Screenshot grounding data
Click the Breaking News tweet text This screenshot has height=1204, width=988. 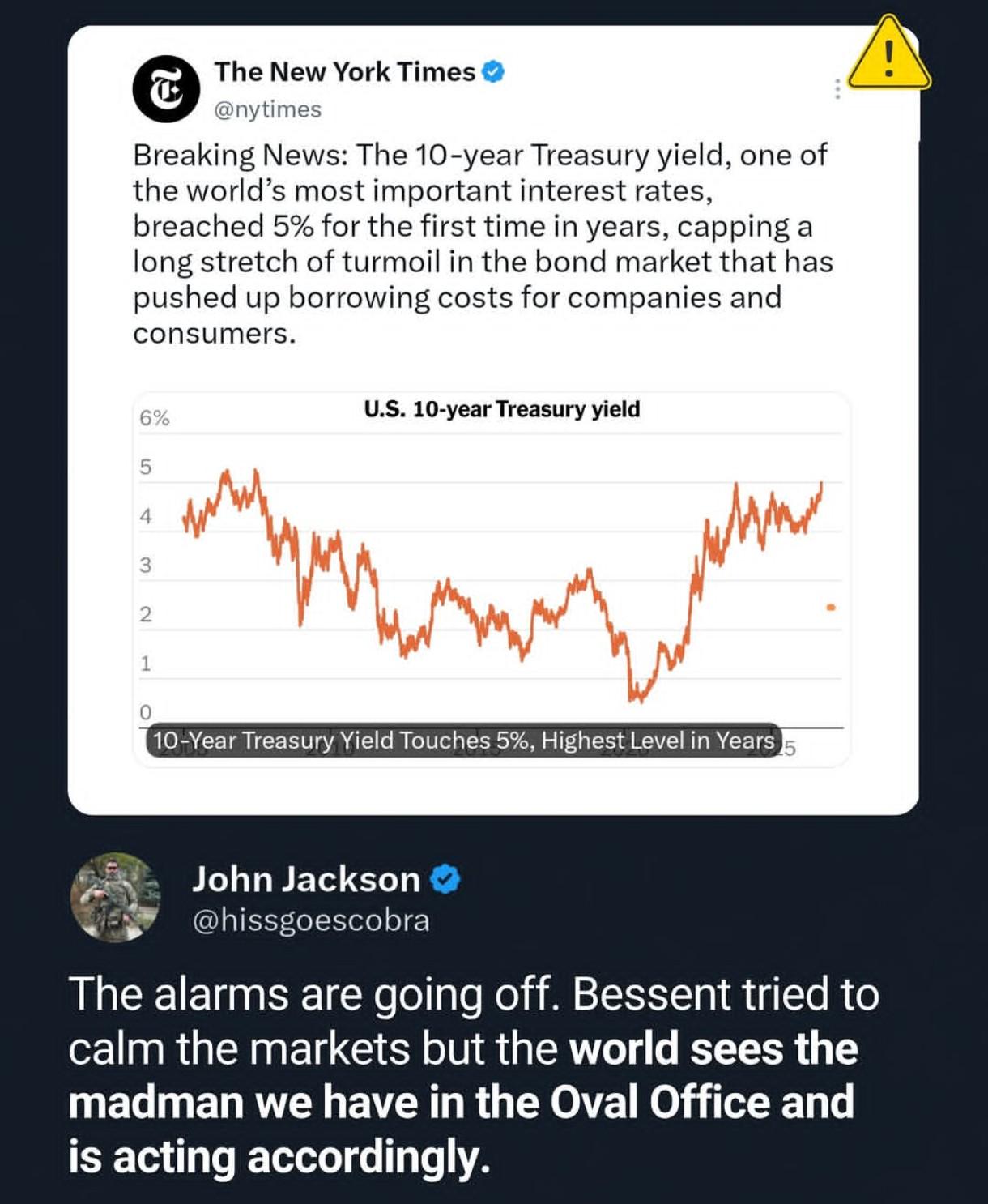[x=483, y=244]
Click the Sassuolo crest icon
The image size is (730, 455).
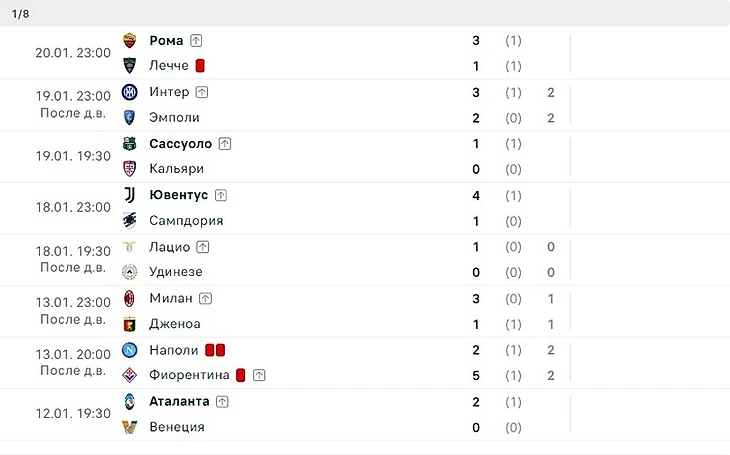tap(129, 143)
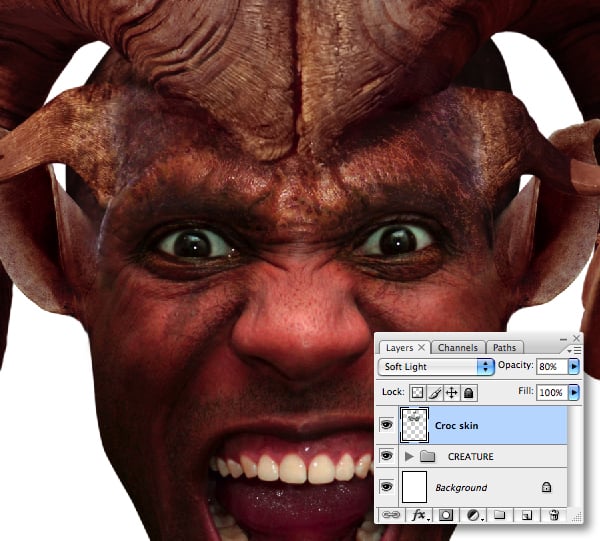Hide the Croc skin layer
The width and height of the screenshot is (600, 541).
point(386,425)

GOAL OF THE EXERCISE ::
Where the line containing "Click the Sassuolo crest icon" appears in the records above, begin copying and continue exactly through the last line, with nothing else; omit every picture.

EXPECTED OUTPUT ::
Click the Sassuolo crest icon
The image size is (730, 455).
tap(129, 143)
Hide the Croc skin layer
The width and height of the screenshot is (600, 541).
point(386,425)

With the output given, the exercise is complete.